/ 24 May 2002

A finely evolved mind

World-renowned popularising palaeontologist controversially revised Darwin’s theories and took a political stand on science.

Profesor Stephen Jay Gould, who has died of cancer aged 60, was an unlikely figure to have been canonised in his lifetime by the United States Congress, which named him as one of America’s ”living legends”.

A palaeontologist, he was based for most of his life at the Museum of Comparative Zoology (MCZ) at Harvard, where, since 1982, he had been Alexander Agassiz professor of zoology. But he was best known to the public through his unbroken sequence of 300 monthly essays in Natural History magazine, which began in 1974 and ended only last year; they were republished in a seemingly unending stream of books and translated into dozens of languages.

A stylish writer, Gould characterised each essay by deriving a seemingly abstruse point in natural history or palaeontology via a sideways look at a building, or, often, a reference to his lifelong enthusiasm for baseball. He once illuminated the peculiar evolutionary phenomenon in which more recently evolved species within a family group steadily decrease in size by comparing it to how the manufacturers of Hershey bars avoided price rises by making the bars smaller while keeping the costs the same.

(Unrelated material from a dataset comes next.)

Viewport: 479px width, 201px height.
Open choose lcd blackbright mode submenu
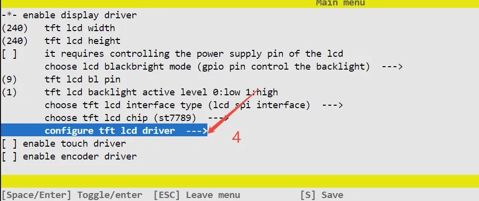(224, 67)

As a scientific essayist, Gould’s only peers were ”Darwin’s bulldog”, Thomas Huxley, in the 19th century and JBS Haldane in the 1930s and 1940s. The comparison with Haldane is apt in two further ways; both made fundamental contributions to evolutionary theory, and both were politically engaged both within science and in the broader political arena. Gould’s critique of the pseudoscience of claims concerning the inheritance of intelligence, developed in one of his best-known books, The Mismeasure of Man (1981), became a major source for anti-racist campaigners.

Gould was no mere word-spinner; as a major public intellectual and powerful public speaker, he could be seen at demonstrations and on picket lines, especially in the 1960s and 1970s.

However, for him the issues were never just about politics, but also about a different view of the mechanisms and processes of evolution, a view that reached its clearest expression in his last and greatest book, The Structure of Evolutionary Theory, which was published last month.

This is the most comprehensive statement of Gould’s Darwinian revisionism, a revisionism that began in graduate school when he and fellow student Niles Eldredge developed their critique of one of Darwin’s central theses, that of gradual evolutionary change. To the concern of his many friends and supporters, who had argued that speciation was likely to occur by abrupt transitions, Darwin had insisted that ”nature does not make leaps”.

Gould and Eldredge readdressed this question, pointing out that the fossil record was one of millions of years of stasis, punctuated by relatively brief periods of rapid change — hence punctuated equilibrium. To Gould’s fury, as a loyal child of Darwin, the theory was misappropriated by creationists, whom he attacked with characteristic vigour.